New Motion for Dismissal Filed in GlasWeld Patent Infringement Case

A defendant in an ongoing court case against GlasWeld has filed a new motion claiming the company makes “ … new statements which serve to be profoundly damning to their allegations of patent infringement” and asks the court to dismiss the case.

Christopher Boyle, who is a co-defendant along with his father Mike, filed the motion September 16.

GlasWeld filed an alleged patent infringement lawsuit against Mike Boyle, doing business as Surface Dynamix, in the U.S. District Court of Oregon, Eugene division in 2012. Mike Boyle’s son, Christopher, was later added as a defendant in the case. The patents referenced in the complaint are U.S. patent No. 5,670,180 (`180 patent), “Laminated Glass and Windshield Repair Device,” and U.S. patent No. 6,898,372 (`372), “Lamp System for Curing Resin in Glass,” issued to GlasWeld in September 1997 and May 2005, respectively. While Mike Boyle was named as an inventor on the `372 patent, GlasWeld officials allege that he assigned all of his rights of ownership to the company and “has no right to practice the technology claimed in the `372 patent.”

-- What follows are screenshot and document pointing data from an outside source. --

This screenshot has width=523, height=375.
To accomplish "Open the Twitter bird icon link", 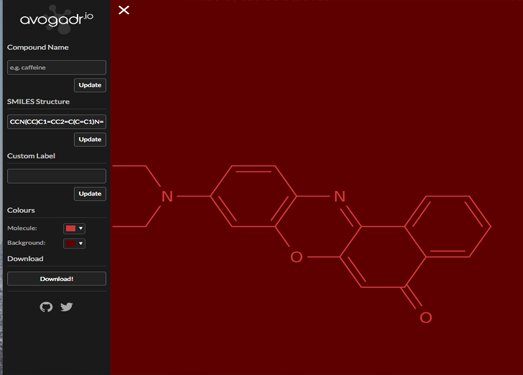I will point(67,307).
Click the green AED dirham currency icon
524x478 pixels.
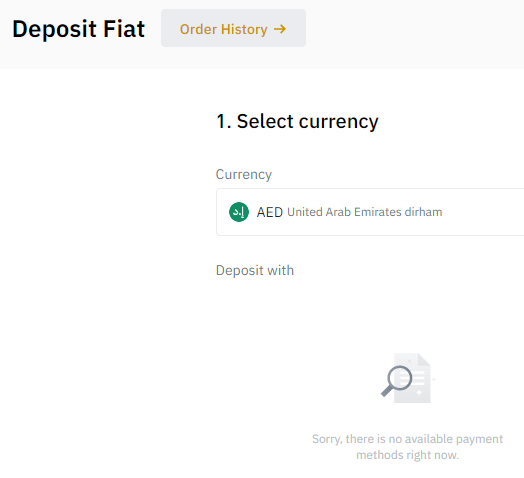(x=239, y=212)
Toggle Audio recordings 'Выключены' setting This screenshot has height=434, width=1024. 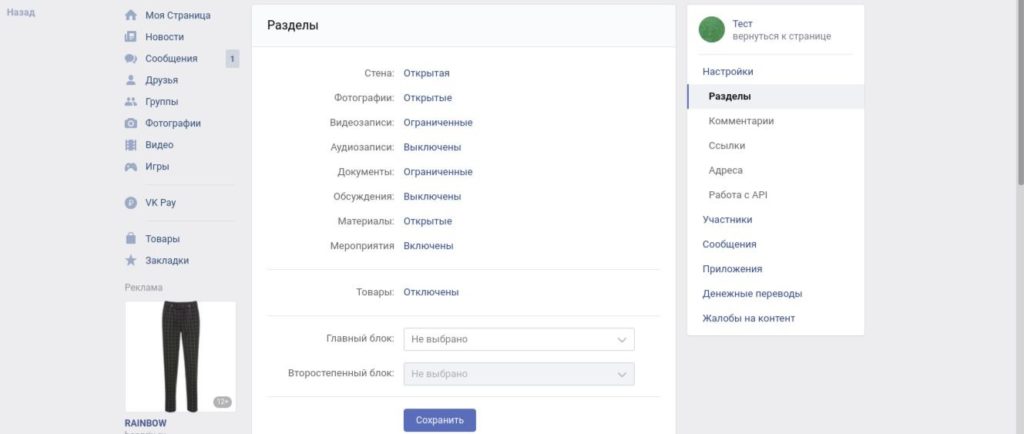point(432,147)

In his September 16 motion, Chris Boyle seeks to amend previous statements in order to give context to GlasWeld’s latest assertion, according to court documents. Specifically, Chris Boyle takes issue with GlasWeld’s contention that the G3 resin injector is “ … an embodiment of the ‘180 patent.”

“The statement by the plaintiff that ‘GlasWeld disagrees with defendants’ analysis and arguments relating to the G3 Connector. It is an embodiment of the ’180 Patent,’ provides a clear and uncontested path to a finding of non-infringement and the resulting relief sought by the plaintiffs,” Chris Boyle asserts in court documents. “The court can draw one of two conclusions: either the G3 is an embodiment of Patent ‘180 or it is not. Both of these conclusions will serve as dispositive to the plaintiffs’ allegations.”

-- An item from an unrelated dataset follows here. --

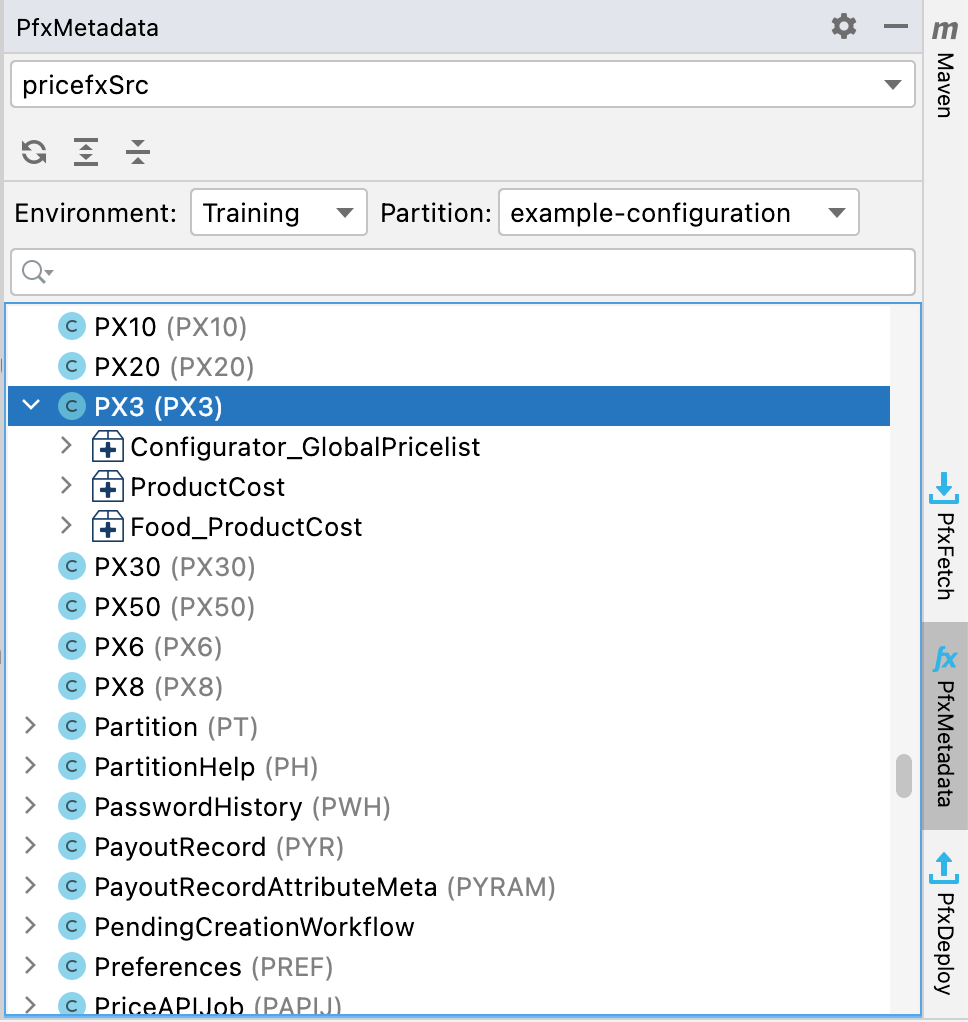Image resolution: width=968 pixels, height=1022 pixels.
Task: Open the pricefxSrc module dropdown
Action: pyautogui.click(x=462, y=85)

The motion goes on to point out that Patent ‘180 is expired, thus nullifying the claim of infringement.

“Given that the exclusive rights secured by the patent have expired, there is no possible remedy given a potential finding of infringement,” the motion reads. “Continuation of this case would serve only as a purely academic endeavor, one that would continue to prejudice the defendants.”

GlasWeld had not yet responded to the motion at press time.